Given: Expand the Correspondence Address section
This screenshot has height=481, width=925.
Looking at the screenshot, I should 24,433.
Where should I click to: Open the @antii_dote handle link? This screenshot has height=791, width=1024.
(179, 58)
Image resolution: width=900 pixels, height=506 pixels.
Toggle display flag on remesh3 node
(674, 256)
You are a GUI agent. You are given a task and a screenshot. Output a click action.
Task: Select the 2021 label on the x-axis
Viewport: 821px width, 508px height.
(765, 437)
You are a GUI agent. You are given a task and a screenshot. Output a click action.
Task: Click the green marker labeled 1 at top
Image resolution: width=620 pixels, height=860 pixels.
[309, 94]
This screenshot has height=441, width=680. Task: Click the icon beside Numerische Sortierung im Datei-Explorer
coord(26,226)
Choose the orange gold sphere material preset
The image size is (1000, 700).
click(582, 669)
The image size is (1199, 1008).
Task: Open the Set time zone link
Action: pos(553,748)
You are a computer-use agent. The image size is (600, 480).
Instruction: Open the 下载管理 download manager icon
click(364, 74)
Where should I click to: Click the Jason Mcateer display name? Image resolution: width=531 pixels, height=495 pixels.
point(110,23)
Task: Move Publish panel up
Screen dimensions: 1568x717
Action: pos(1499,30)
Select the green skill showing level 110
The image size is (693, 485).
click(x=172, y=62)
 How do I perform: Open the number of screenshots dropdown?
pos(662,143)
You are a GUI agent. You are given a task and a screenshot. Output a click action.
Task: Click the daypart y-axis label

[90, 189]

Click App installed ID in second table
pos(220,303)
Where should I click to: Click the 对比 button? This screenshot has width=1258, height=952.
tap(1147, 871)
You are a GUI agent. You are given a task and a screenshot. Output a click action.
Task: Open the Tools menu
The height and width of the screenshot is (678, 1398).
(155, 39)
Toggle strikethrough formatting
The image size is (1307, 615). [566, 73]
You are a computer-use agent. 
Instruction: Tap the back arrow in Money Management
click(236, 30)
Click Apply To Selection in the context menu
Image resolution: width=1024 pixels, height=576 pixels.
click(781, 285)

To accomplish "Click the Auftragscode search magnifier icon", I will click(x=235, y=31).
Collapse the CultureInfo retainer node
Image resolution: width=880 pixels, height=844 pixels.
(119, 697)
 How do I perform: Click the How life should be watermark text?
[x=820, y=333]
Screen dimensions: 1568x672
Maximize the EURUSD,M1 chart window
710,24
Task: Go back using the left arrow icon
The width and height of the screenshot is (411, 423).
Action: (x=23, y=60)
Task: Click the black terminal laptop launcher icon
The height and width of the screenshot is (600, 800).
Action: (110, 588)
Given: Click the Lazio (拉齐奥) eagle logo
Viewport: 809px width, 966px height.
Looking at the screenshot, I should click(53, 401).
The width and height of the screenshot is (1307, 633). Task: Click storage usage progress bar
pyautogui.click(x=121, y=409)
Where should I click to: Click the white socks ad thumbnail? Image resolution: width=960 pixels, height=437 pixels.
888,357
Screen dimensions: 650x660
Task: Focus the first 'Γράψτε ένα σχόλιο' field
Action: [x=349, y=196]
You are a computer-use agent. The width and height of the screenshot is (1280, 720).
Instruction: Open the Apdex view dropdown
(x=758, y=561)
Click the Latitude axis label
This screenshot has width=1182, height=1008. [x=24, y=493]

+++

Show each line of the material holding "menu".

→ **Solution for this problem**
Task: Open the Tools menu
Click Apply To Selection in the context menu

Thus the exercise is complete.